As the New Year makes its presence known by giving the state of Tennessee some real winter weather, that many seem to forget happens during January, those of us who have forgone the pleasure of holding a daily turn of employment seek to do things that doesn’t require us going outside, unless it’s to feed something other than a human. In fact, I’ve heard of a few who plan to stay in until the outside temperature reaches their age, and for some, that will be a rather pleasant temperature.
This morning, the outside/inside gauge was resting on 15, which made me give up my walk in the woods and settle for a bit of household R&R watching my high debt TV, which is the better name for it due to what you can find on there. I must admit I’ve become somewhat attached to a TV program that aired back in the early ‘90s called “In The Heat of The Night.” We didn’t watch it back then, but for some reason, I find it interesting now. I guess because the police usually come out ahead, and I’m one who was taught to respect law enforcement.
I now serve on our county’s Public Safety Committee, and see many of the things that affect our county in the way of crime. I’ve gained some understanding of the operation of our Sheriff’s office, but nothing like the knowledge of our law enforcement individuals who have made protecting us their life’s work. To learn even more, I’ve agreed to participate in the Sheriff’s Citizen’s Academy, held twice a year, to see the daily operations firsthand. Hopefully, in 15 weeks, I can come out knowing much more about the many aspects of police work, from investigations to traffic stops. I know what they do is real life, not a TV program, and the support of the citizens that they protect is much needed.
As I’ve been forced to watch the square box a little more the last few weeks, the things that have captured my attention have been many of the commercials. Since this is the cold and flu season, most of the ads have been dealing with what to take for all the problems associated with these diseases. The one that keeps coming to the forefront, and is noses ahead of the others, is the one that has to deal with mucus. I’m becoming tired of seeing that green talking thing with feet trying to go to work with folks. He says he’s mucus, but to me, he’s something more from the nose that simply needs a tissue. I can’t understand why commercials don’t have a little more class.
After the TV gets to become a little more than I can take, I usually go to the best standby of all for a really cold day - a good seed catalog. Usually, when days seem the coldest, those who produce seed catalogs know that somewhere out there, a person like me is needing a reminder that spring is not that far off. I really enjoy going to the mailbox and finding brightly colored seed catalogs. It warms the cockles of my heart (whatever they are) just to get a catalog of this year’s hottest new seeds. Not meaning I’m going to plant all of them, but when you have cold cockles, you need them warmed every now and then.
I know the new way of looking at these items is by the Internet, and I do some of that, but something about holding a seed catalog in your hand is more personal than moving a mouse around and pointing. I was taught not to point anyway, and the seed catalog is more in the right direction when dreaming about spring.

_ _ _ _ _

◆ **Your tasks**:
(a) Using the winter column, explain why the writer now finds the early-'90s program "In The Heat of The Night" interesting. Answer in one to three sentences.
(b) In the winter column, what reading did the outside/inside gauge show on the morning the writer gave up the walk in the woods?
(c) Reproduce the passage of the winter column starting with "I now serve" and going on through "is much needed.".

◆ **Supplied material**:
_ _ _ _ _

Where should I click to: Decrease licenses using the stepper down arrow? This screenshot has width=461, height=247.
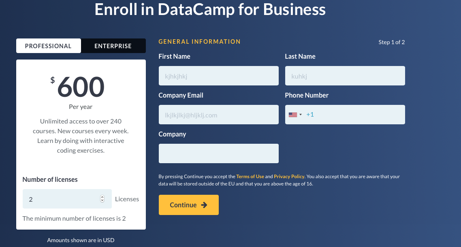click(102, 200)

_ _ _ _ _

◆ **Task-by-task solutions**:
(a) The writer guesses it is because the police usually come out ahead, and the writer was taught to respect law enforcement.

(b) The gauge was resting on 15.

(c)
I now serve on our county’s Public Safety Committee, and see many of the things that affect our county in the way of crime. I’ve gained some understanding of the operation of our Sheriff’s office, but nothing like the knowledge of our law enforcement individuals who have made protecting us their life’s work. To learn even more, I’ve agreed to participate in the Sheriff’s Citizen’s Academy, held twice a year, to see the daily operations firsthand. Hopefully, in 15 weeks, I can come out knowing much more about the many aspects of police work, from investigations to traffic stops. I know what they do is real life, not a TV program, and the support of the citizens that they protect is much needed.